Task brief >>
Everything in the data below is left aside except the lines from the one containing "Activate the Маркер" through the one containing "Task: Click the green phone call button"; repeat those exactly.

────────────────────

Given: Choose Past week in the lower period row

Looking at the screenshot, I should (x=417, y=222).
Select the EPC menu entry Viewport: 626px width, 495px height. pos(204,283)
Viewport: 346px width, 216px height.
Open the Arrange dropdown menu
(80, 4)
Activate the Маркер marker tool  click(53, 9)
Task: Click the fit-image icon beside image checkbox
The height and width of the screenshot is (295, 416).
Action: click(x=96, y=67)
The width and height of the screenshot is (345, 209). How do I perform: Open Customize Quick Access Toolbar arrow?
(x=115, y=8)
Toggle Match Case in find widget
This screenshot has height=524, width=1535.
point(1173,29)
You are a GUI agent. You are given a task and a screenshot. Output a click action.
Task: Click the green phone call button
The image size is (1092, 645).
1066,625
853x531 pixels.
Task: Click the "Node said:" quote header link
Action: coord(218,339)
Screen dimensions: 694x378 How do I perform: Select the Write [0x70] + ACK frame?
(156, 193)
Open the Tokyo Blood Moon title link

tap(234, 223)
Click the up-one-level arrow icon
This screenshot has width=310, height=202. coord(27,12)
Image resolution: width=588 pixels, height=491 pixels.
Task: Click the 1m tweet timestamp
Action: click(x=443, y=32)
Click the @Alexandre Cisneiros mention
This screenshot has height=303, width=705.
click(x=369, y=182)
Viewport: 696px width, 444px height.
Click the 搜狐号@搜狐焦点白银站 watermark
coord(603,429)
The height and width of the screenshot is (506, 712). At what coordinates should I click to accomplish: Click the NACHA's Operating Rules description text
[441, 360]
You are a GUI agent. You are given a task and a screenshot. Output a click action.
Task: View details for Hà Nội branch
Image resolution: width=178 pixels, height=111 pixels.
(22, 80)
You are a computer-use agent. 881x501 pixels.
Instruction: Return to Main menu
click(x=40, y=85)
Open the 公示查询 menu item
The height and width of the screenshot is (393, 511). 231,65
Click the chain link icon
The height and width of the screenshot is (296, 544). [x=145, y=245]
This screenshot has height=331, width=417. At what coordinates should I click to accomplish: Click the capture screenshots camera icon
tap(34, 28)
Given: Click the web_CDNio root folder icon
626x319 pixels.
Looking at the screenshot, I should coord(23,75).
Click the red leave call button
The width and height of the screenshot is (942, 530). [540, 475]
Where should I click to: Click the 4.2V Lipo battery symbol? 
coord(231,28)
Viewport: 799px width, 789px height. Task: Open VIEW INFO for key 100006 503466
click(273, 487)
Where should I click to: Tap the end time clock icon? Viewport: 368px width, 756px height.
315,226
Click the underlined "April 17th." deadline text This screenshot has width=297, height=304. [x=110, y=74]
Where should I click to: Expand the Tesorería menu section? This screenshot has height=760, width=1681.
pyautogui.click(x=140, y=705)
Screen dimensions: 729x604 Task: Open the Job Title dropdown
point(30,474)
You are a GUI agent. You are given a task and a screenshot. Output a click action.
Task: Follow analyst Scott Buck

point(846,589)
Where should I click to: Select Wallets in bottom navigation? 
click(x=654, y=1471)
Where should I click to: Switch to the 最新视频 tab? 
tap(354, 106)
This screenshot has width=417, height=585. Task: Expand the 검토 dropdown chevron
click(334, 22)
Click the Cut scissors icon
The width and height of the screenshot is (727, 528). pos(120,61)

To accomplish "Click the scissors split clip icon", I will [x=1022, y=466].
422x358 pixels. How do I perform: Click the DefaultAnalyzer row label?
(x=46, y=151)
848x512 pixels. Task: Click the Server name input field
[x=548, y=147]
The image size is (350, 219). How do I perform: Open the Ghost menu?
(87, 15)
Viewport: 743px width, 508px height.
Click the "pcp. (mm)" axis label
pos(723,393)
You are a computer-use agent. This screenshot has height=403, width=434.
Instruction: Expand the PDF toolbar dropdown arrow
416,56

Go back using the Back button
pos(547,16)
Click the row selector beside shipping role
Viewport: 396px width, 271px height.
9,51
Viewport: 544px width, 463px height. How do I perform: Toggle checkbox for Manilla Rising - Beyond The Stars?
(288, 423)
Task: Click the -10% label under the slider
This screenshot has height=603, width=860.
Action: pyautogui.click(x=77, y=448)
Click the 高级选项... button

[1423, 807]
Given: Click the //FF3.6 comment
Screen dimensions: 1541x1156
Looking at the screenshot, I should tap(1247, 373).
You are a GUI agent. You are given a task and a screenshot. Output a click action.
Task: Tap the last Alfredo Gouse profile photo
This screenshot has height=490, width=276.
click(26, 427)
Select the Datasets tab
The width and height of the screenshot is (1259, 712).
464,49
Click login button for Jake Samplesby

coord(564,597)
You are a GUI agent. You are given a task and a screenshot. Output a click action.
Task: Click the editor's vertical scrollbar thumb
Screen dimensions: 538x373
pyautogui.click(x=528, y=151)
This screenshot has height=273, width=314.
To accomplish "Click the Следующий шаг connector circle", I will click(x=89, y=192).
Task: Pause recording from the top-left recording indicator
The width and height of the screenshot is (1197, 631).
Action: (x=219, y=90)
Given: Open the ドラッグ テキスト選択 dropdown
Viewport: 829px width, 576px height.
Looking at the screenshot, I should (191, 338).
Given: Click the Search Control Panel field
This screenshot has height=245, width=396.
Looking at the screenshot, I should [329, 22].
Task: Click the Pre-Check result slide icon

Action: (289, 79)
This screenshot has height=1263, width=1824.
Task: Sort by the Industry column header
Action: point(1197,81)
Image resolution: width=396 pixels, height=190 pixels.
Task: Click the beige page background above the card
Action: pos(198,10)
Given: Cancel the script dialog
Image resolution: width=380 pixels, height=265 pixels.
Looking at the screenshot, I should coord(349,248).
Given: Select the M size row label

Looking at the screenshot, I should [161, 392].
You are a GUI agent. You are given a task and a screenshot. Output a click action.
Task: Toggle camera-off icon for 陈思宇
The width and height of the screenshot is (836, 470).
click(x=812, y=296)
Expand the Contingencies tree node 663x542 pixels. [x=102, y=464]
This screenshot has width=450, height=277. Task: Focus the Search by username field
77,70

────────────────────

The answer >>
Activate the Маркер marker tool  click(53, 9)
Task: Click the fit-image icon beside image checkbox
The height and width of the screenshot is (295, 416).
Action: click(x=96, y=67)
The width and height of the screenshot is (345, 209). How do I perform: Open Customize Quick Access Toolbar arrow?
(x=115, y=8)
Toggle Match Case in find widget
This screenshot has height=524, width=1535.
point(1173,29)
You are a GUI agent. You are given a task and a screenshot. Output a click action.
Task: Click the green phone call button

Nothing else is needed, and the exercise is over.